Provided material:

^^^^

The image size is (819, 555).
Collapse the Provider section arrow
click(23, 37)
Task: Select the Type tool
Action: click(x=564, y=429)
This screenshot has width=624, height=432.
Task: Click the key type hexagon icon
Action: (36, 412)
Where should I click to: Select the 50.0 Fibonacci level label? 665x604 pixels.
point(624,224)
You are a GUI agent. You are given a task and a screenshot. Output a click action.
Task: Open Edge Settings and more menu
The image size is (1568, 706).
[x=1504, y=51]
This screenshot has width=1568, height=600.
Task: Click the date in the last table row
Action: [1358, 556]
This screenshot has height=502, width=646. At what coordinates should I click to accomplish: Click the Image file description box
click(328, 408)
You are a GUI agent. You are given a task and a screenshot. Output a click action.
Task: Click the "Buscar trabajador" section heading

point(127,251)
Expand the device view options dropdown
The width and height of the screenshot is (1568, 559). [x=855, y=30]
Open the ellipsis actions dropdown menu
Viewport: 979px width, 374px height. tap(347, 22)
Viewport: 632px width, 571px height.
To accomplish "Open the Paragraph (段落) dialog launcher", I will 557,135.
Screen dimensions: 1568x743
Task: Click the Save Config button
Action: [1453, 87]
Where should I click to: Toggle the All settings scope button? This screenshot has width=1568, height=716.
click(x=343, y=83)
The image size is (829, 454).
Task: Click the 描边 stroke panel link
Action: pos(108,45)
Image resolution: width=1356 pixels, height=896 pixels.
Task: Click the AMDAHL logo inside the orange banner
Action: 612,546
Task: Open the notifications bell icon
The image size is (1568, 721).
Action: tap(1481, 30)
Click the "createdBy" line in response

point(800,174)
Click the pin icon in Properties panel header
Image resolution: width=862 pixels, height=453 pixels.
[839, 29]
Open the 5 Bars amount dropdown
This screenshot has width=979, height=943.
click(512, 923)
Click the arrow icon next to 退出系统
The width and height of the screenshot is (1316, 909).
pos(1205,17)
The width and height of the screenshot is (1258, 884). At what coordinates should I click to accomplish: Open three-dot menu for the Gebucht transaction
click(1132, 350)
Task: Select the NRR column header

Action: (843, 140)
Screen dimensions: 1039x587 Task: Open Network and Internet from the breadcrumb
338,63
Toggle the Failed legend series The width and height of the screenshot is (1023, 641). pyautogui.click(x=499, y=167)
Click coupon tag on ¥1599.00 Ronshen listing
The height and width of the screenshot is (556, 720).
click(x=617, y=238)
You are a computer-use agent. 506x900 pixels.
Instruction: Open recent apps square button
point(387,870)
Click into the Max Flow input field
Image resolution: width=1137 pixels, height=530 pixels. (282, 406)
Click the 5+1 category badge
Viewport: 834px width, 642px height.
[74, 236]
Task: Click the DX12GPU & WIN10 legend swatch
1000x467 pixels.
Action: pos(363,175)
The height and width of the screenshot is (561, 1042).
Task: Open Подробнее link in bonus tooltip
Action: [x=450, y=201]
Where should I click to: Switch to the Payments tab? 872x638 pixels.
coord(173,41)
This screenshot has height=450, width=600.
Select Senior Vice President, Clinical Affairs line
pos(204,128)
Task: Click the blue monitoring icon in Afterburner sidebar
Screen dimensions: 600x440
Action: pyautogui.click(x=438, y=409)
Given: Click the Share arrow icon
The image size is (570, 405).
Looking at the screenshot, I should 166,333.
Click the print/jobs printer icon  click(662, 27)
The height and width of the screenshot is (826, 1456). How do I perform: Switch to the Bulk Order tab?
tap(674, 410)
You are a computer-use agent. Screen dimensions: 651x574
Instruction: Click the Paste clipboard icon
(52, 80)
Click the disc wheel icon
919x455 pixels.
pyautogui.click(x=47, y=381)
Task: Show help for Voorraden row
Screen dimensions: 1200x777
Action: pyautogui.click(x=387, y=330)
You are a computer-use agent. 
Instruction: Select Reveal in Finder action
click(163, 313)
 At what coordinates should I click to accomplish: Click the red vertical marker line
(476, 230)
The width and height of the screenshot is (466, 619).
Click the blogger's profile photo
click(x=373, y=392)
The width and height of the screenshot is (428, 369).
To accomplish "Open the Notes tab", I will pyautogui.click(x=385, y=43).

^^^^

What the exercise asks:
Every line from the one that contains "The image size is (570, 405)." down to and including the last line of the records above must be set down exactly, with nothing else.

Output for this task:
The image size is (570, 405).
Looking at the screenshot, I should 166,333.
Click the print/jobs printer icon  click(662, 27)
The height and width of the screenshot is (826, 1456). How do I perform: Switch to the Bulk Order tab?
tap(674, 410)
You are a computer-use agent. Screen dimensions: 651x574
Instruction: Click the Paste clipboard icon
(52, 80)
Click the disc wheel icon
919x455 pixels.
pyautogui.click(x=47, y=381)
Task: Show help for Voorraden row
Screen dimensions: 1200x777
Action: pyautogui.click(x=387, y=330)
You are a computer-use agent. 
Instruction: Select Reveal in Finder action
click(163, 313)
 At what coordinates should I click to accomplish: Click the red vertical marker line
(476, 230)
The width and height of the screenshot is (466, 619).
Click the blogger's profile photo
click(x=373, y=392)
The width and height of the screenshot is (428, 369).
To accomplish "Open the Notes tab", I will pyautogui.click(x=385, y=43).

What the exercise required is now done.